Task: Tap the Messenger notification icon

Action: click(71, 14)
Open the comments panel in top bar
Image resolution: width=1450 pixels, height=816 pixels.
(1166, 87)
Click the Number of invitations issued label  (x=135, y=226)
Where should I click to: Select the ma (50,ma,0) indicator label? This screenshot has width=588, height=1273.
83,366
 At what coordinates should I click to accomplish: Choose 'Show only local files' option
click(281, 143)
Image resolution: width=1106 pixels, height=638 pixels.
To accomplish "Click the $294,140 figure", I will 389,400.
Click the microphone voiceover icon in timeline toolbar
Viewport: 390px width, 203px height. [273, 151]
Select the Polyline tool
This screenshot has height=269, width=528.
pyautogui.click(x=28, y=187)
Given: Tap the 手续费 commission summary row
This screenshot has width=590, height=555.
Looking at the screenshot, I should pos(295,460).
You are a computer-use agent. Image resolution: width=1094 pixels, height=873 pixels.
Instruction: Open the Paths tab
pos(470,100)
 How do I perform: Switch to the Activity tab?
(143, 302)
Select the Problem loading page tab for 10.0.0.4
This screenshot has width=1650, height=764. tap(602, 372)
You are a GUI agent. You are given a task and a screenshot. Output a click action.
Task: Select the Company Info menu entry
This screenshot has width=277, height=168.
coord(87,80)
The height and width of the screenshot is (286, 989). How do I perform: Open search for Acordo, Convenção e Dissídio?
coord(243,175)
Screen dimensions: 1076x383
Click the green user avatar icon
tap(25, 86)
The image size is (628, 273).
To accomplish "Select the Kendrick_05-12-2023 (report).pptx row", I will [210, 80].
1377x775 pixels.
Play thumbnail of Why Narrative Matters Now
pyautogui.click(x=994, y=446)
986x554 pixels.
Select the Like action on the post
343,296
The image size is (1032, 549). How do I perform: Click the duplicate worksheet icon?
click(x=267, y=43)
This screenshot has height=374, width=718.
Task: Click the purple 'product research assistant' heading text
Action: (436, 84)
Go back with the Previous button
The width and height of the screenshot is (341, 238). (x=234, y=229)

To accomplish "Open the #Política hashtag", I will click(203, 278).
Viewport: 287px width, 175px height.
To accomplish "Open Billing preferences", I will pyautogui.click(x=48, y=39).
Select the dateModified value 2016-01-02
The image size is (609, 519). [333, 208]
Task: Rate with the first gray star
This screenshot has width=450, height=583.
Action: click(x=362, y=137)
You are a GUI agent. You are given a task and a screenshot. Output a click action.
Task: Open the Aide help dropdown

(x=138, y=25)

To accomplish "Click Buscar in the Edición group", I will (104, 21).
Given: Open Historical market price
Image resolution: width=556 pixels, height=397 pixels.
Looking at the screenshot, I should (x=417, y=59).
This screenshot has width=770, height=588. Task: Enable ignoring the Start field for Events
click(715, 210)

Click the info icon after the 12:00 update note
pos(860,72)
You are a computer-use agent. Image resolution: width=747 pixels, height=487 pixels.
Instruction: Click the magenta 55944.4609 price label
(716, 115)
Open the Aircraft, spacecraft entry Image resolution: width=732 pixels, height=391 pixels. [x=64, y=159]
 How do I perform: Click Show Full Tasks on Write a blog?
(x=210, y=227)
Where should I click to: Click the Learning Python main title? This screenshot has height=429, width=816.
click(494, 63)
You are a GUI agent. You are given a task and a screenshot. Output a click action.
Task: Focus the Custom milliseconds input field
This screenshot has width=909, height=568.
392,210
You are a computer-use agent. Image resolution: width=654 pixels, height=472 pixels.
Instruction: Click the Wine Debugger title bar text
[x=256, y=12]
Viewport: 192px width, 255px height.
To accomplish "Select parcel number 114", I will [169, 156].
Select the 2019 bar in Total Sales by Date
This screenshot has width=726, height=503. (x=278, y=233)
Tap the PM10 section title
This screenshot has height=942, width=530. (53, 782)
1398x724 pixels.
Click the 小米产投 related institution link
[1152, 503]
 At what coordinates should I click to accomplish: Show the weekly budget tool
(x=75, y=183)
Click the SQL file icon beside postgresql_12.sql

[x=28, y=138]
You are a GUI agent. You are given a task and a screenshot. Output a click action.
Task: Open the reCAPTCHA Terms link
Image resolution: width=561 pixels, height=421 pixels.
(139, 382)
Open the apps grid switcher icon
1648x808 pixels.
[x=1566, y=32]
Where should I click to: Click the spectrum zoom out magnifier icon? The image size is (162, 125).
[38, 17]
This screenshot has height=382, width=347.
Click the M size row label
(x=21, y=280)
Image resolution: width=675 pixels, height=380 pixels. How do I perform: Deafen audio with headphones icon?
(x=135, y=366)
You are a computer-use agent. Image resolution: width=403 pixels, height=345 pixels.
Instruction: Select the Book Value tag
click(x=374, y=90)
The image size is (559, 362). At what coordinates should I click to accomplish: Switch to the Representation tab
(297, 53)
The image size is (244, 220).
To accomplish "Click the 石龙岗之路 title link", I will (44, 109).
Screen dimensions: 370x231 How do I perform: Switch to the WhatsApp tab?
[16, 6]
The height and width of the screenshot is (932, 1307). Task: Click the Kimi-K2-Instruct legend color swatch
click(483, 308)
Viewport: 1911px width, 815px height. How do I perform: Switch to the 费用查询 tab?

■ ■ ■ ■ ■ ■ ■

● AIM
Reproduce the entries word for word, from the line containing "will (104, 21)." up to and including the line containing "will [169, 156].".

● RESPONSE TO THE EXERCISE
To accomplish "Click Buscar in the Edición group", I will (104, 21).
Given: Open Historical market price
Image resolution: width=556 pixels, height=397 pixels.
Looking at the screenshot, I should (x=417, y=59).
This screenshot has width=770, height=588. Task: Enable ignoring the Start field for Events
click(715, 210)

Click the info icon after the 12:00 update note
pos(860,72)
You are a computer-use agent. Image resolution: width=747 pixels, height=487 pixels.
Instruction: Click the magenta 55944.4609 price label
(716, 115)
Open the Aircraft, spacecraft entry Image resolution: width=732 pixels, height=391 pixels. [x=64, y=159]
 How do I perform: Click Show Full Tasks on Write a blog?
(x=210, y=227)
Where should I click to: Click the Learning Python main title? This screenshot has height=429, width=816.
click(494, 63)
You are a GUI agent. You are given a task and a screenshot. Output a click action.
Task: Focus the Custom milliseconds input field
This screenshot has width=909, height=568.
392,210
You are a computer-use agent. Image resolution: width=654 pixels, height=472 pixels.
Instruction: Click the Wine Debugger title bar text
[x=256, y=12]
Viewport: 192px width, 255px height.
To accomplish "Select parcel number 114", I will [169, 156].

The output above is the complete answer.